**PASSAGE GIVEN**
- Born: October 8, 1916 Chicago, Illinois, U.S.
- Died: September 26, 1945 (aged 28) Saigon, Vietnam
- Branch: Polish Military Ambulance Corps U.S.Air Transport Command, in Africa U.S.Office of Strategic Services (OSS)
- Service years: Polish Army, 1940; United States Army, 1942–1945
- Rank: Lieutenant Colonel
- Unit: Office of Strategic Services
- Conflicts: World War II Battle of France (with the Polish Army) Operation Dragoon Vietnam Conflict
- Awards: Silver Star Legion of Merit Croix de Guerre avec Palmes Chevalier de la Légion d'honneur Croix du Combattant Order of Polonia Restituta Tunisian Order of Glory

= A. Peter Dewey =

United States Army officer and journalist

Albert Peter Dewey (October 8, 1916 – September 26, 1945) was an American Office of Strategic Services operative shot to death in a case of mistaken identity by Communist aligned Viet Minh troops on September 26, 1945. Dewey was the first American fatality in French Indochina, killed during the 1945 Vietnamese uprising.

==Early life and education==
The younger son of Congressman Charles S. Dewey and his wife, Marie Suzette de Marigny Hall Dewey, and also a distant relative of New York Governor Thomas E. Dewey, Dewey was born in Chicago. He was educated in Switzerland at Institut Le Rosey, before attending at St. Paul's School (Concord, New Hampshire). He graduated from Yale University, where he studied French history and was a member of the Berzelius Secret Society along with friends such as William Warren Scranton. Later, Dewey also attended the University of Virginia School of Law.

==Newspaper work==
After his graduation from Yale in 1939, Dewey worked as a journalist for the Chicago Daily News in its Paris bureau.

Dewey later worked for family friend Nelson Rockefeller and his Office of the Coordinator of Inter-American Affairs. Rockefeller once sent him to France to meet secretly with General Charles de Gaulle.

==Battle of France==
While reporting on the German invasion of France for the Daily News, Dewey became more directly involved in the war.

**RAW RECORDS**
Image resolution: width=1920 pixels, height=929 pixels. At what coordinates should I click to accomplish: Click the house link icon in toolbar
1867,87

--

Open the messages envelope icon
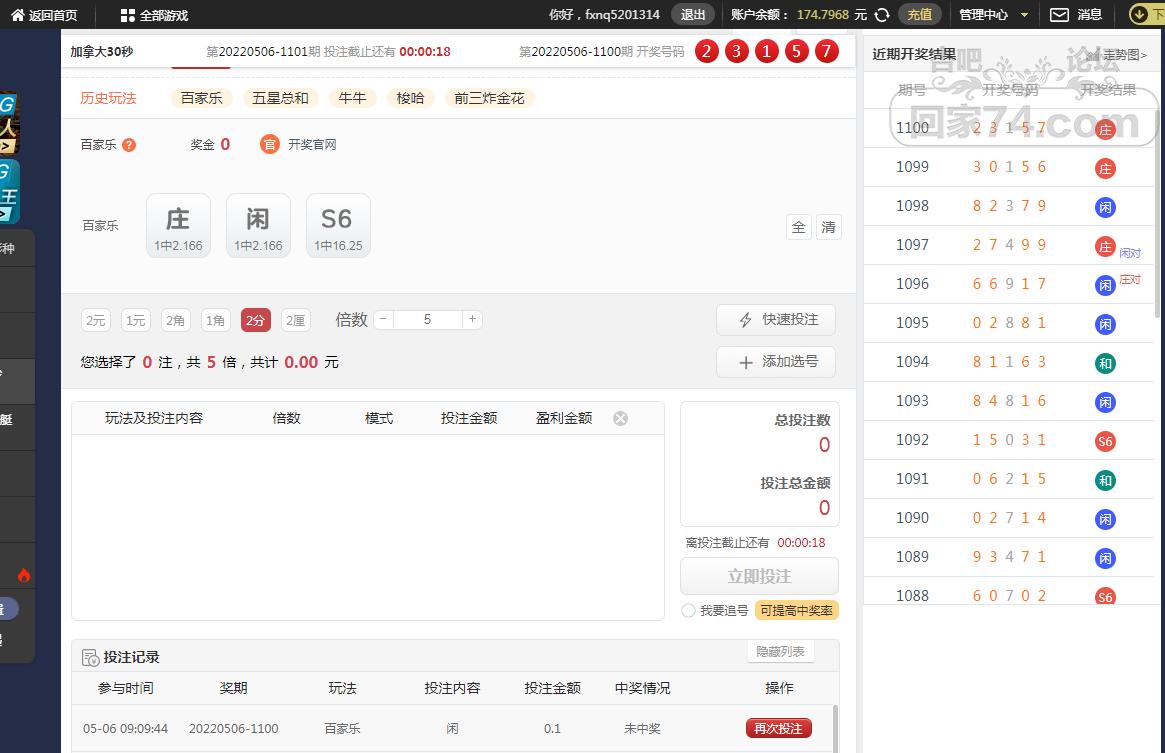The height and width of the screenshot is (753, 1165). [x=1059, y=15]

**WORK TO DO**
Reproduce the entire A. Peter Dewey biography from the top of the page, word for word, with its lines and headings unchanged.

**CORRECT RESPONSE**
- Born: October 8, 1916 Chicago, Illinois, U.S.
- Died: September 26, 1945 (aged 28) Saigon, Vietnam
- Branch: Polish Military Ambulance Corps U.S.Air Transport Command, in Africa U.S.Office of Strategic Services (OSS)
- Service years: Polish Army, 1940; United States Army, 1942–1945
- Rank: Lieutenant Colonel
- Unit: Office of Strategic Services
- Conflicts: World War II Battle of France (with the Polish Army) Operation Dragoon Vietnam Conflict
- Awards: Silver Star Legion of Merit Croix de Guerre avec Palmes Chevalier de la Légion d'honneur Croix du Combattant Order of Polonia Restituta Tunisian Order of Glory

= A. Peter Dewey =

United States Army officer and journalist

Albert Peter Dewey (October 8, 1916 – September 26, 1945) was an American Office of Strategic Services operative shot to death in a case of mistaken identity by Communist aligned Viet Minh troops on September 26, 1945. Dewey was the first American fatality in French Indochina, killed during the 1945 Vietnamese uprising.

==Early life and education==
The younger son of Congressman Charles S. Dewey and his wife, Marie Suzette de Marigny Hall Dewey, and also a distant relative of New York Governor Thomas E. Dewey, Dewey was born in Chicago. He was educated in Switzerland at Institut Le Rosey, before attending at St. Paul's School (Concord, New Hampshire). He graduated from Yale University, where he studied French history and was a member of the Berzelius Secret Society along with friends such as William Warren Scranton. Later, Dewey also attended the University of Virginia School of Law.

==Newspaper work==
After his graduation from Yale in 1939, Dewey worked as a journalist for the Chicago Daily News in its Paris bureau.

Dewey later worked for family friend Nelson Rockefeller and his Office of the Coordinator of Inter-American Affairs. Rockefeller once sent him to France to meet secretly with General Charles de Gaulle.

==Battle of France==
While reporting on the German invasion of France for the Daily News, Dewey became more directly involved in the war.